それは、英検で見えやすい力とそこだけでは見えにくい力は、必ずしも同じではないということ。
級が取れていることは、もちろん1つの力の表れです。
試験形式に対応する力や、必要な答えを選び取る力、一定の形式の中で力を出す力が育ってる…という見方もできるんですよね。

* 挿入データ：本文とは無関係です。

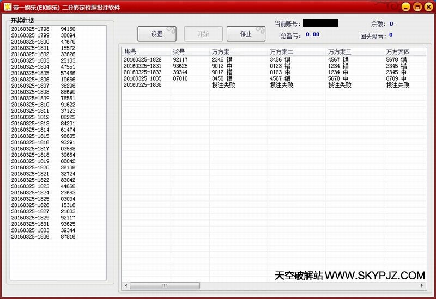Click the 奖号 column header
This screenshot has height=299, width=436.
(190, 52)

ただ一方で、それだけで、その子の英語の力や言葉を使って考える力の全体が見える訳ではないんですよね。
たとえば
・文脈野中で意味を掴む力
・自分のことばで考えたり表現したりする力
・ことばを通して人や世界とつながっていく力
こうしたものは、級だけでは見えにくいこともあります。
逆に言えば、級が取れているから十分、という訳でもなければ、まだ級に結び付いていないから力が育ってない…という訳でもないんですよね。
だからこそ大切なのは、
だと思っています。
英検は確かに1つの目安にはなります。
でも、それがその子の全体ではない。
そう捉えて置くことが、結果に振り回されず、その子らしい育ちを見失わないことにもつながるように感じています。
英検が合いやすい子、まだ急がなくていい子
ここまでに書いてきました理由から、私は英検を一律には勧めていなかったりします。
たとえば、
・試験という形に大きく飲まれにくい
・結果だけで自分の価値を決めすぎない
・指示理解や時間内の取り組みにある程度対応しやすい
・合格を『終わり』ではなく、次の行動につなげられそう
こうした状態が整っているなら、英検は良い経験になりやすいと思います^^

一方で、
・集中の持続や切り替えにかなりエネルギーを使う
・評価を必要以上に自分の価値と結びつけやすい
・今はまず、自己理解や学び方の土台づくりを優先したい
そんな場合は、まだ急がなくてもいいこともあります。
だからこそ、『英語ができそうだから受ける』だけでなく、『試験という体験が今のこの子に合うか』もみたいところです。
発達特性があるこどもの場合、先に確認しておきたいこと
発達特性があるこどもの場合は、なおさら『英語力で判断しない』ことが大事だと感じています。
たとえば、
・音や周囲の刺激に影響を受けやすい
・指示理解に時間が必要
・マークシートの転記や筆記に別の負荷がある
・緊張が強く出やすい
こうしたことがあると、実際の力以前に、試験環境そのものが壁になることがあるんですよね。
そして、環境が合わなかったことで、本来の力を出しきれなかった時、その結果だけを通して『自分はできない』と受け取りやすくなってしまうこともあるんですよね。
本当は『その子に力がない』のではなく、『力が出にくい条件の中に置かれていただけ』かもしれないからこそ、私はこの部分を何気にとても慎重に見たいと思っています。
※英検には、受検上の配慮申請制度もあるようなので、公式の情報をチェックしながら進めていくのも1つですね。
英検はゴールではない|こどもの成長全体の中で考える
ここまでに書いてきました理由から、我が家では英検受検は『今ではない』と考えています。
でもこれは、英検が不要だと言いたい訳ではないです。
大切なのは、『英検』という出来事だけを切り取らないこと。
我が子の生活全体、学び全体、心の育ち全体を1つの丸として見た時に、
・今入れることで、育ちを後押しするのか
・それとも別の土台を先に整えた方が、その子らしく進みやすいのか
そう見ていくことの方が、ずっと大事だと思っています。
英検というイベントは、こどもの成長を構成する1つの点です。
大切なのは、その『点』だけを追いかけることではなく、その子全体の流れの中で意味付けていくこと。
結果に依存しすぎないためにも、
資格をゴールにし過ぎないためにも、
我が家ペースで、その子に合うタイミングを見ていくことはとても大切だと感じています。
おうち英語も、学びも、子育ても。
小さな大人を早く作るためのものではなく、こどもの考えや心を豊かに育てていくためのもの。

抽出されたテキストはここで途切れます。